Labour's Top Women Demand Major Election Reform: Calls for Urgent Overhaul of UK Voting System
Labour's top women demand major election reform

A powerful coalition of senior Labour women, including members of Sir Keir Starmer's top team, is demanding an urgent and fundamental overhaul of Britain's "unfit for purpose" voting system.

The intervention, led by Shadow Culture Secretary Lucy Powell and joined by frontbenchers Alison McGovern and Bridget Phillipson, as well as backbencher Emily Thornberry, represents a significant internal challenge to the party's official stance. It throws down the gauntlet to the leadership just months before a likely general election.

The Core Argument Against First Past The Post

The group argues that the current First Past The Post (FPTP) system is fundamentally damaging to British democracy.

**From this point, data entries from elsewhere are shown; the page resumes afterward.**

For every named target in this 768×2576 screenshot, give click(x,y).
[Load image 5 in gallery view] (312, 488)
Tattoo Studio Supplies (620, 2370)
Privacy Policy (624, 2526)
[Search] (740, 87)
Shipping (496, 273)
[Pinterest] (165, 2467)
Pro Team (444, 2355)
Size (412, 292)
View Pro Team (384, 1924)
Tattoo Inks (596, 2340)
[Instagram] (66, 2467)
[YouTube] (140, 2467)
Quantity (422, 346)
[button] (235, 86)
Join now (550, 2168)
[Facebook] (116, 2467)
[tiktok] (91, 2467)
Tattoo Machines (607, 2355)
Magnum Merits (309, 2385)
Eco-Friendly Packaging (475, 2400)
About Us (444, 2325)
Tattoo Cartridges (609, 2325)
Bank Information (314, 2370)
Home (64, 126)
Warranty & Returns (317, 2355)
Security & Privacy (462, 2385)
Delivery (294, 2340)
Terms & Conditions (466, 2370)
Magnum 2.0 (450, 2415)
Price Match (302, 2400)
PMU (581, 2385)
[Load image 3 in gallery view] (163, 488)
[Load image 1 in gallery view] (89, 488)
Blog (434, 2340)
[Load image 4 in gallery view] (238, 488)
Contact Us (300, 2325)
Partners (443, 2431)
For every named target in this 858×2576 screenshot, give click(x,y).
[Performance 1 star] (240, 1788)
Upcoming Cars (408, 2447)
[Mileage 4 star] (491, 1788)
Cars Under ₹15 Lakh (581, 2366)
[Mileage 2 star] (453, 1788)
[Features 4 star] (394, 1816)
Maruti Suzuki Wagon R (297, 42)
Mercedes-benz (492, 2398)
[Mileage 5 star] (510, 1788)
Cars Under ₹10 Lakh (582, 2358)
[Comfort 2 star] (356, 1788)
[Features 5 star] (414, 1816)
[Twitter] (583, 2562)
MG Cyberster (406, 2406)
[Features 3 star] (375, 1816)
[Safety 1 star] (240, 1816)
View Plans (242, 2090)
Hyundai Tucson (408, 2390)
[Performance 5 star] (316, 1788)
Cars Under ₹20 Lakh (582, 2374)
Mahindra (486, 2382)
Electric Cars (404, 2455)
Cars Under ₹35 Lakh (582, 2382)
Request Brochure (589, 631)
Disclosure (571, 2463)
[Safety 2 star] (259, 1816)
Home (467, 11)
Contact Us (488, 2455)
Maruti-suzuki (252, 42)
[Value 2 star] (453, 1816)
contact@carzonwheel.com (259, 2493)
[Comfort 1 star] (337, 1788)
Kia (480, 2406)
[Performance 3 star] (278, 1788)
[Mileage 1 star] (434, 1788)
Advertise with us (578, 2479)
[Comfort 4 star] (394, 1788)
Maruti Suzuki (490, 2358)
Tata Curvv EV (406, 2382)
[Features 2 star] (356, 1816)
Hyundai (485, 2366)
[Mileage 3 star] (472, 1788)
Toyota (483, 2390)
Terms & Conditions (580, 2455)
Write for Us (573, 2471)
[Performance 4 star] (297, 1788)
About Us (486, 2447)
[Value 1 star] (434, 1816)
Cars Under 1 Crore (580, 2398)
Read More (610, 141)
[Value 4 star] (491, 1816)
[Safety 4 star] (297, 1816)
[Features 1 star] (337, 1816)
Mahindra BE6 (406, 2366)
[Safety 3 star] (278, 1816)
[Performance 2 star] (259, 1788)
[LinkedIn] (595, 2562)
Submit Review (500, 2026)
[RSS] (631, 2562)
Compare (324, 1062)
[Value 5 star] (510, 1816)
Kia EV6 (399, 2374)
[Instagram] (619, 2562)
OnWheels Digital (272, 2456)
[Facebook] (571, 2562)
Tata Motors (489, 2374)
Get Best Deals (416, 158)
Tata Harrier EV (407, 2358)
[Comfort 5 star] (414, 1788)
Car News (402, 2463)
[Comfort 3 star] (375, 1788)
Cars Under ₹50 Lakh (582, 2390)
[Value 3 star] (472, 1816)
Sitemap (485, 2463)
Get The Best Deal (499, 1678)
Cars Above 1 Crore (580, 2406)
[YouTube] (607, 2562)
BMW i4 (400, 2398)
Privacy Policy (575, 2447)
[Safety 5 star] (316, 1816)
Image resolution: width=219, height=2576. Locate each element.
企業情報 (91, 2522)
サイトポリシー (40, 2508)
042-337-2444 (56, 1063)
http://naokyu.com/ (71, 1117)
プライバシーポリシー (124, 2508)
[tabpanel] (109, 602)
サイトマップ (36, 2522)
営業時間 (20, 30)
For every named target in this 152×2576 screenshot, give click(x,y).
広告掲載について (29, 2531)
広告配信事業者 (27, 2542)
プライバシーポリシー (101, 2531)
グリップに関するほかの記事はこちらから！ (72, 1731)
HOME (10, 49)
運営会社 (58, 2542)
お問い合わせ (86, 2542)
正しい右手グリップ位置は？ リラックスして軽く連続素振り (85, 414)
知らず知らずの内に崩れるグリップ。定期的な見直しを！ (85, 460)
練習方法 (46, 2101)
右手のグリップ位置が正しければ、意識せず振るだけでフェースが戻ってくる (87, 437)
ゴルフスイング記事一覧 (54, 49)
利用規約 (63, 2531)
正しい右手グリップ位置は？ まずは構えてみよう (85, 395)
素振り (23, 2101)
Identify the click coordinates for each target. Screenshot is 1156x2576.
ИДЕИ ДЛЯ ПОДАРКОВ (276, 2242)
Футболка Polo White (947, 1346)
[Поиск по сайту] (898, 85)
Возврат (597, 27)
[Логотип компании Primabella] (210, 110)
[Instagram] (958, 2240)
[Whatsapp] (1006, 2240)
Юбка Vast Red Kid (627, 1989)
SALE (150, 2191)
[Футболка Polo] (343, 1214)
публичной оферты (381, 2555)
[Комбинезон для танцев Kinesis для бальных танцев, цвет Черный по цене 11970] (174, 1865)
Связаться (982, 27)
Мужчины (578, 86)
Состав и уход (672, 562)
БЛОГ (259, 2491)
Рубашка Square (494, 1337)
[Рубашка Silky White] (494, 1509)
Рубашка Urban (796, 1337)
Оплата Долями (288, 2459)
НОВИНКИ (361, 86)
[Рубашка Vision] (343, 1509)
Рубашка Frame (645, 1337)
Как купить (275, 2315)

Their critique centres on several key failures:

  • It creates a yawning "representation gap" where millions of voters feel their ballot does not count.
  • It fosters a "hyper-partisan, factional, and divisive" style of politics that prevents consensus-building.
  • The system allows governments to be elected on a minority of the national vote, granting them untrammelled power for five years.
  • It has led to a significant fall in voter turnout and a rise in safe seats where MPs face no real challenge.

A Divided Party on Electoral Reform

This public call for reform puts the group at odds with Labour leader Sir Keir Starmer, who has previously endorsed FPTP. His 2020 leadership campaign promise to abolish the system was later downgraded to a less concrete pledge to examine how to make politics "work for everyone".

The Labour women are urging the party to not shy away from this critical debate. They warn that clinging to a broken system for short-term tactical advantage is a profound mistake, undermining the very health of the nation's democracy and public trust in the political process itself.